Agreement on Transfer of Rights Paves Way to Treaty on Performers’ Rights
June 24, 2011
WIPO’s top copyright negotiating body will recommend to the September session of the General Assembly to resume a Diplomatic Conference on the Protection of Audiovisual Performances after agreement on the last outstanding issue relating to the transfer of rights. The convening of a diplomatic conference signals entry into the final phase of treaty negotiations, with the objective of concluding a treaty that would shore up the rights of performers in their audiovisual performances.
A diplomatic conference on the protection of performers in their audiovisual performances held in 2000 made significant progress with provisional agreement on 19 of the 20 articles under negotiation. Negotiators at the time did not agree on whether or how a treaty on performers’ rights should deal with the transfer of rights from the performer to the producer and suspended the diplomatic conference. Member states at the Standing Committee on Copyright and Related Rights, meeting this week in Geneva, were able to reach agreement on the article relating to the transfer of rights, thereby paving the way for the conclusion of a treaty.
The adoption of a new instrument would strengthen the position of performers in the audiovisual industry by providing a clearer legal basis for the international use of audiovisual works, both in traditional media and in digital networks. Such an instrument would also contribute to safeguarding the rights of performers against the unauthorized use of their performances in audiovisual media, such as television, film and video.

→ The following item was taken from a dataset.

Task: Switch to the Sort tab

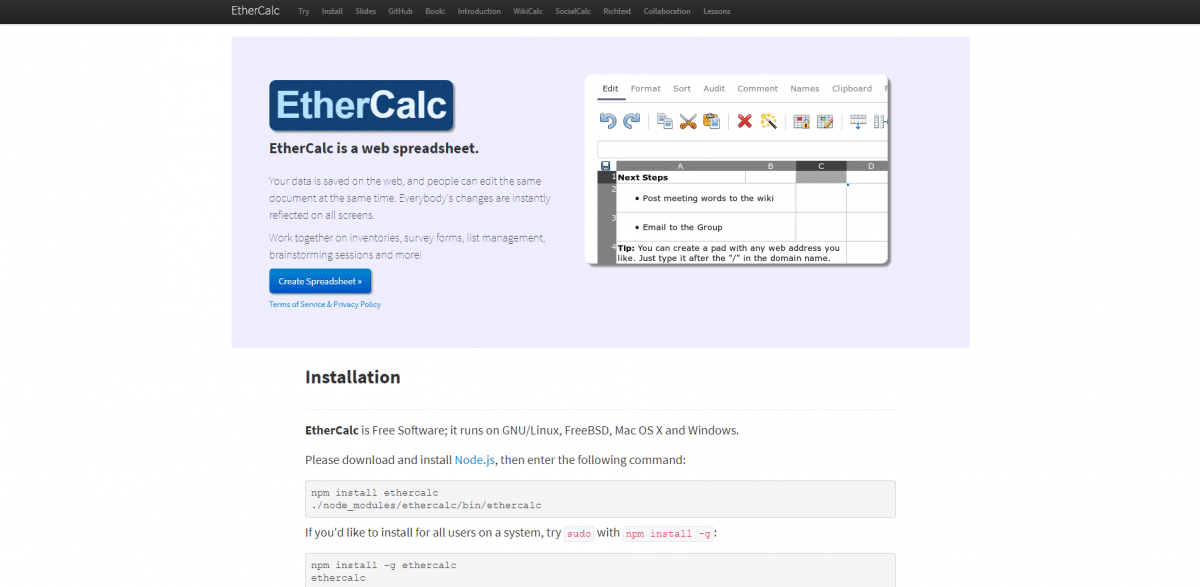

Performers such as, singers, musicians, dancers and actors have enjoyed international protection for their performances since the adoption of the Rome Convention for the Protection of Performers, Producers of Phonograms and Broadcasting Organizations (the Rome Convention) in 1961. In 1996, the adoption of WIPO Performances and Phonograms Treaty (WPPT) modernized and updated these standards to cover the rights in respect of the use of their audio performances on the Internet. The Rome Convention and the WPPT, however, grant protection mainly in relation to sound recordings of performances.
The SCCR also discussed better access to copyright-protected works for the blind, visually impaired (VIP) and other persons with print disabilities. A number of proposals aimed at creating an enabling legal environment for better access to copyright-protected works for reading impaired persons are under discussion. Member states requested the Chair of the SCCR, Mr. Manuel Guerra Zamarro, Director General of the Mexican Copyright Institute, to prepare a text - taking into consideration all views expressed at the SCCR - for an international instrument on limitations and exceptions for persons with print disabilities.
Progress was also made in talks relating to the protection of broadcasting organizations with agreement on a work plan aimed at advancing negotiations on an international instrument. Efforts to update the rights of broadcasters, which are currently dealt with by the 1961 Rome Convention, have grown in momentum over the past years in light of the advent of radically new types of content distribution over the Internet and growing signal piracy problems around the world. These triggered international discussions to review and update existing international standards and to ensure an appropriate balance between the different interests of all stakeholders and those of the general public.